Scrivere per me è sempre stato un modo per trovare una voce, per dare una possibilità a tutto ciò che restava non nato, nascosto nei sotterranei della mia vita. Scrivere è trovare un ritmo, una lingua, una voce per raccontare questa enorme, folle forza del desiderio che noi siamo. Quando ho iniziato a tenere laboratori di scrittura, diversi anni fa, è stato un modo per trasmettere alle altre persone (devo dire soprattutto alle altre donne, visto che le mie classi erano quasi sempre composte di donne) le grandi possibilità che la scrittura ci offre. Ho iniziato a concentrarmi sulla scrittura autobiografica perché lì vedevo sgorgare il flusso delle famose parole per dirlo: racconti che permettevano di mettere al mondo tutti quegli aspetti di noi a cui l’educazione, la cultura, le ferite del passato impedivano di sbocciare. Pian piano le persone si autorizzavano a prendere la parola e la creatività suscitava aperture inedite nelle loro vite.

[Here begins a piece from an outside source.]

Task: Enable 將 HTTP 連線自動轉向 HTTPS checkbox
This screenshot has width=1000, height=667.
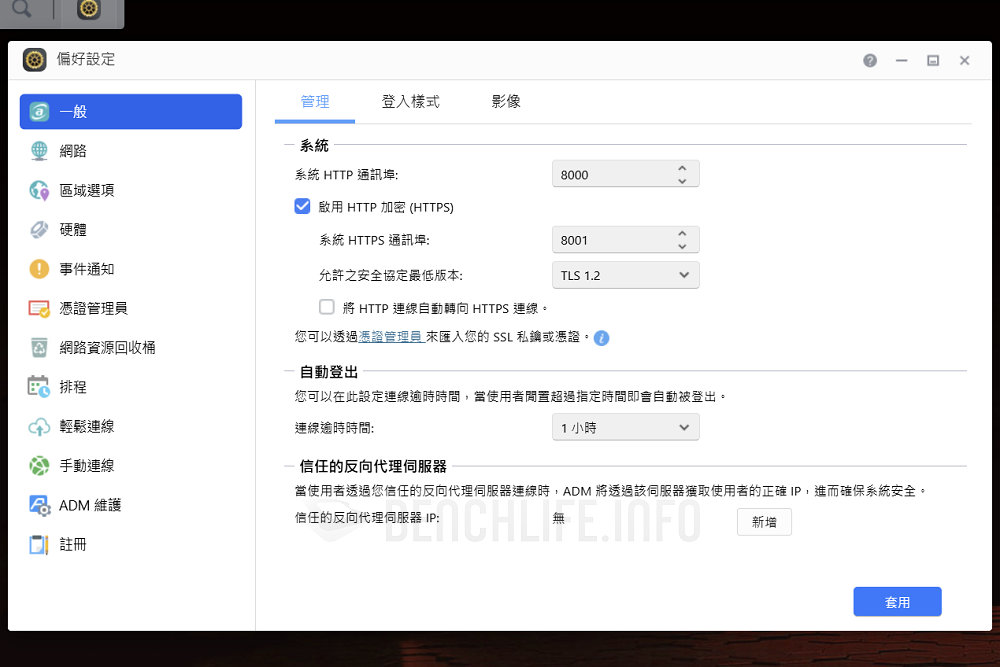Action: 326,307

A un certo punto mi sono accorta che quando le donne affrontavano racconti legati al sesso, al desiderio, al corpo, succedeva qualcosa. Qualcosa di importante. Anche le persone meno dotate riuscivano a scrivere delle storie interessanti, trovavano un ritmo nella narrazione, un’originalità del racconto. Sempre meno erano i luoghi comuni, le frasi fatte dietro cui spesso ci nascondiamo. E scrivevano adoperando i sensi, cosa che, come sa qualunque persona si occupi di letteratura, è fondamentale. In un buon racconto, in un romanzo riuscito, noi lettori veniamo catturati da ciò che i personaggi vedono, ascoltano, toccano, gustano, e dalle emozioni che provano.
Bene, mi sono accorta che raccontando storie che coinvolgevano la loro vita sessuale, le persone arrivavano a toccare una qualche verità, potente, intima e allo stesso tempo condivisa da tutti.

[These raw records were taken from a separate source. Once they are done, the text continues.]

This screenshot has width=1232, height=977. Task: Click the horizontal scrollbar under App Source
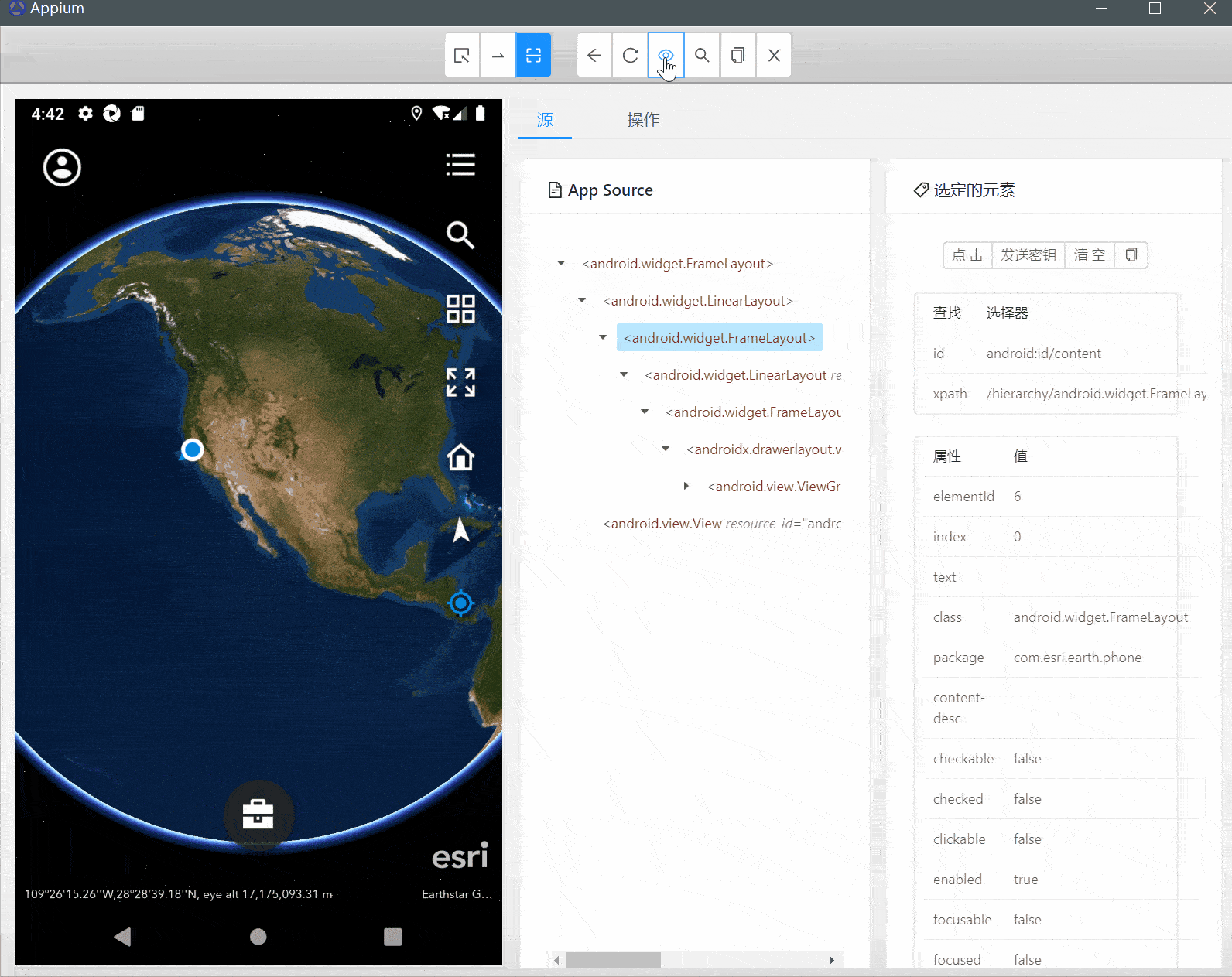click(694, 960)
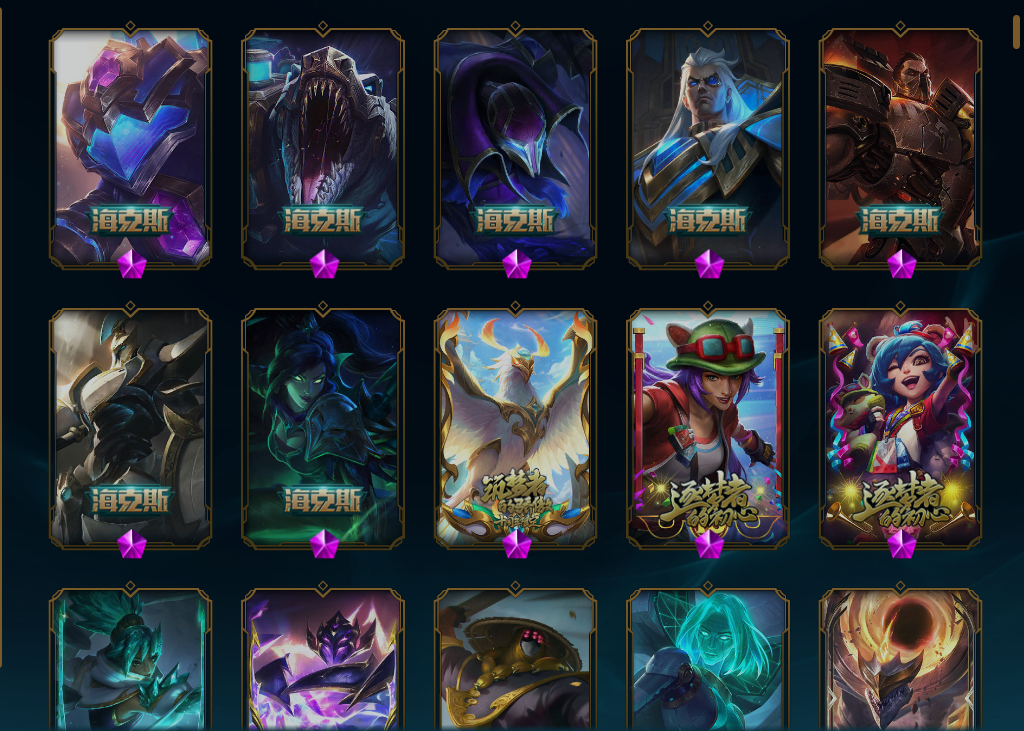
Task: Choose the dark purple masked Hextech skin card
Action: (515, 147)
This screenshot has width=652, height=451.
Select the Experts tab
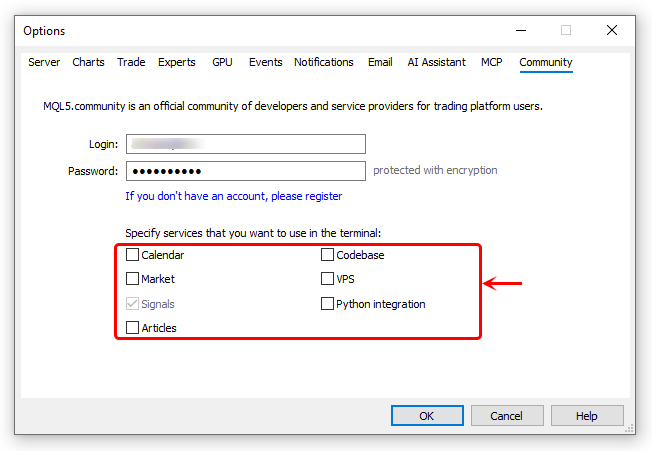(x=177, y=62)
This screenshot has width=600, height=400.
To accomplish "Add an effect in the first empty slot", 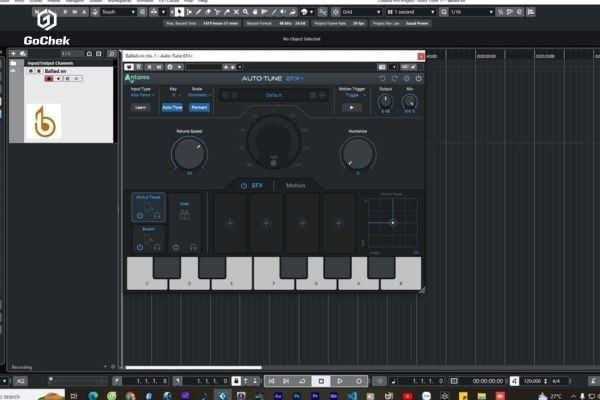I will pos(230,223).
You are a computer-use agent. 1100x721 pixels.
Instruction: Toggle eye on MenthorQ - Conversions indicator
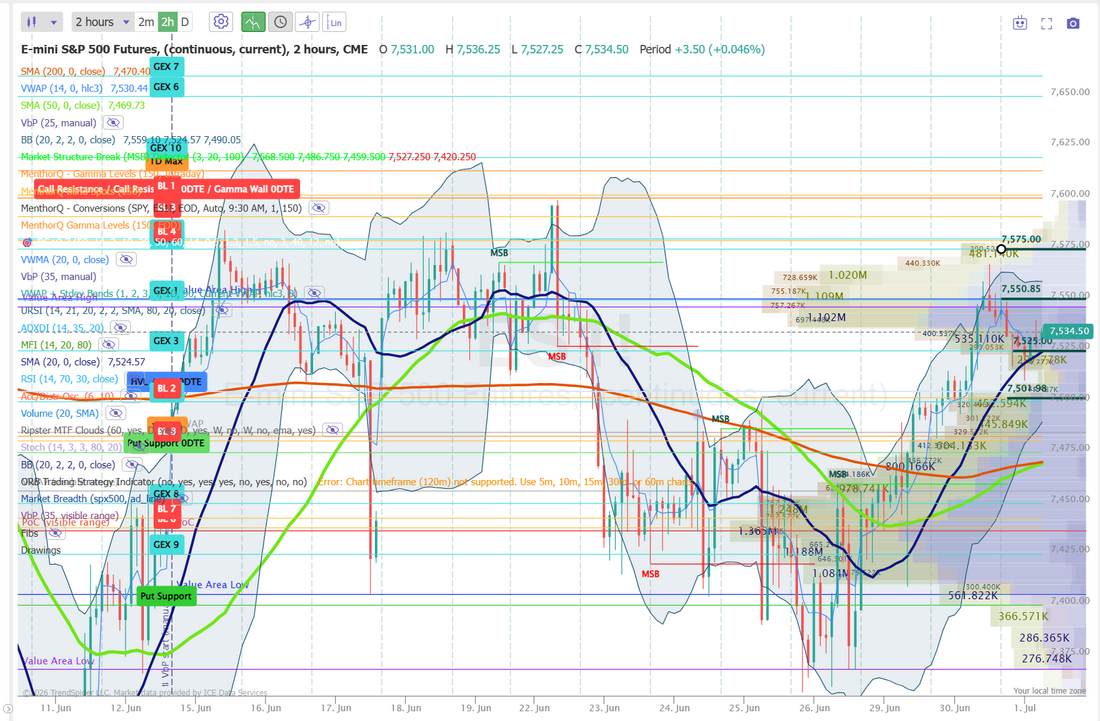318,208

Così mi sono detta che forse, una delle mancanze più grandi è non aver avuto parole per raccontare i nostri desideri. L’aver accumulato pensieri muti dentro di noi. Perché le parole sono un nostro diritto, e dare voce a quello che abbiamo sentito e sentiamo rispetto al sesso può essere liberatorio, può portarci a fare pace con tutto ciò che siamo, con le nostre passioni, e i nostri imperfetti slanci. A volte la nostra vita erotica ci ha reso confusi, ma ha anche saputo connetterci con la grazia, l’allegria e la gioia di vivere. Forse avremmo avuto bisogno in passato di dire e ascoltare le parole giuste legate al piacere, e all’accettazione di qualcosa che abbiamo temuto, o che ci faceva sentire fuori controllo. Forse, qualcuno un giorno ci ha messo in testa idee e parole sbagliate per definirci, per darci un nome che ci limitava. Siamo proprietarie di un tesoro nascosto tra le pieghe dei nostri silenzi, delle abitudini e dei timori. Tramite i nostri racconti proviamo a riportare alla luce tutti i battiti del nostro cuore, tutti i desideri dei nostri corpi.
“Sono i sensi la fonte più ricca della scrittura”, dice Anaïs Nin, “gli strumenti di uno scrittore non sono l’inchiostro e la carta ma il suo corpo, la sensibilità dei suoi occhi, delle sue orecchie e del suo cuore. Se sono atrofizzati non deve più scrivere.”